Friday, December 15, 2006

Harry Enfield's Yorkshireman - Pride in God's Own County!


The Ubiquitous, Inimitable, Influential Harry Enfield.


Broadcast in the early 90's as a sketch in Harry Enfield's Television Programme, The Yorkshireman is my very favourite comedy sketch of all time.

It gives the finger to a society which was only just beginning to be dominated by hypocritical political correctness, and in that respect was way ahead of its time, paving the way for Paul Whitehouse and Charlie Higson (who at the time were just tea boys on Harry's programme), Matt Lucas and David Walliams (Little Britain, directed by me old mukka Matt Lipsey), David Mitchell and Robert Webb (Peep Show), and last but of course not least, Stephen Merchant and his assistant, Ricky Gervais.
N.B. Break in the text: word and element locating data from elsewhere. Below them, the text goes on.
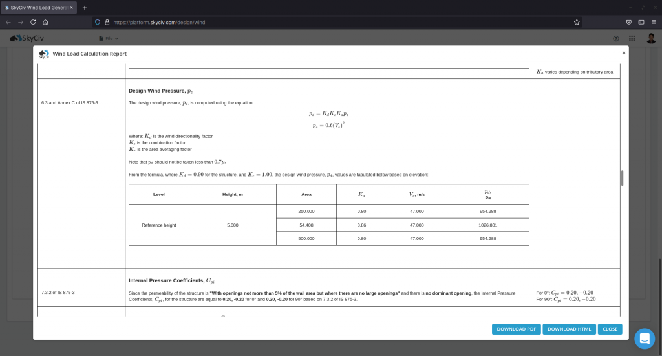Open the browser hamburger menu

tap(654, 23)
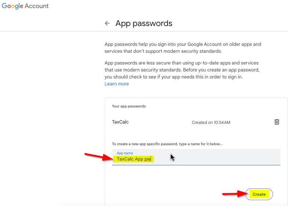
Task: Click the paragraph saying app passwords are less secure
Action: (x=182, y=70)
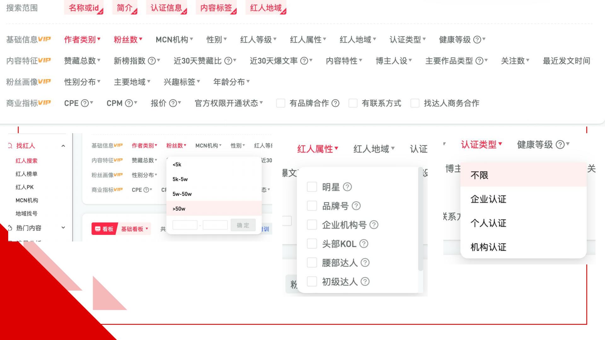The height and width of the screenshot is (340, 605).
Task: Expand the 官方权限开通状态 dropdown
Action: [229, 103]
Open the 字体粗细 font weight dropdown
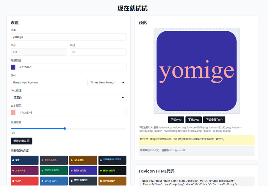Image resolution: width=268 pixels, height=186 pixels. click(68, 97)
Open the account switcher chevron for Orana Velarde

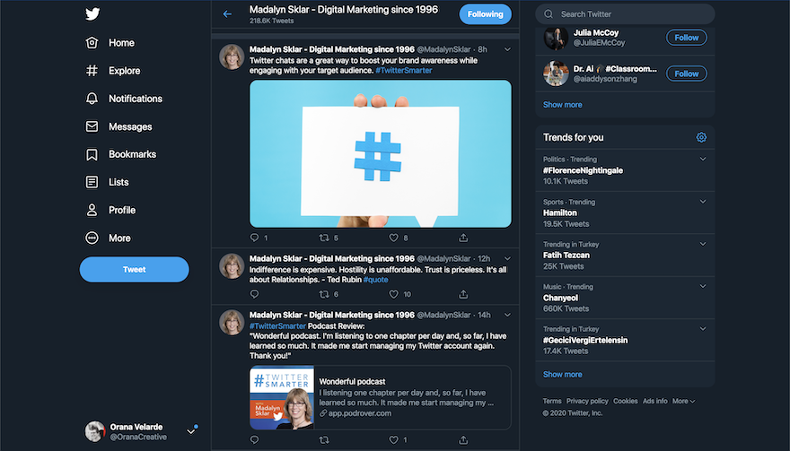tap(190, 431)
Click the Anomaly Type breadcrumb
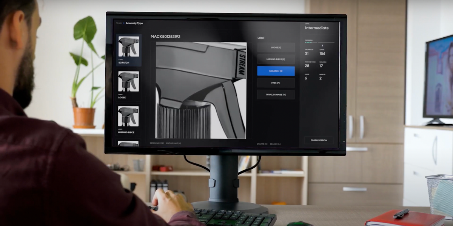The height and width of the screenshot is (226, 453). pos(134,23)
And is it a coincidence that four years after the show, a bank called Egg was actually formed? I think not. Harry Enfield is a visionary and deserves a knighthood in my opinion.

The character of George Whitebread is a sexist, racist, homophobic pillock but somehow you've got to love him for standing up to media people who are so far up their own arse they can see the sun shining into their gobs.

He announces himself by declaring: "Ah say what ah like and ah like what AH BLOODY WELL SAY!"

And of course he enunciates what could possibly be the most immortal line in comedy history:

"Don't talk to me about sophisticayshun, luv, ah've BEEN ta Leeds!"

Priceless.




For those of you offcomers (ie anyone outside Yorkshire) who think Yorkshire is all about Emily Bronte, above is a picture of a real Yorkshireman, my partner Brian, from Pudsey, near Leeds. His opinion on Sheffield?

"Sheffield's not proper Yorkshire! It's almost in't bloody Midlands!" Yes, he says what he likes and he likes what he bloody well says! He also says "Fancy a shag, luv?" and "Can yer write? Oh, she's a clever lass, in't she?" and of course "Go and make a cup of tea, there's a good girl."

Ooooh I love him :)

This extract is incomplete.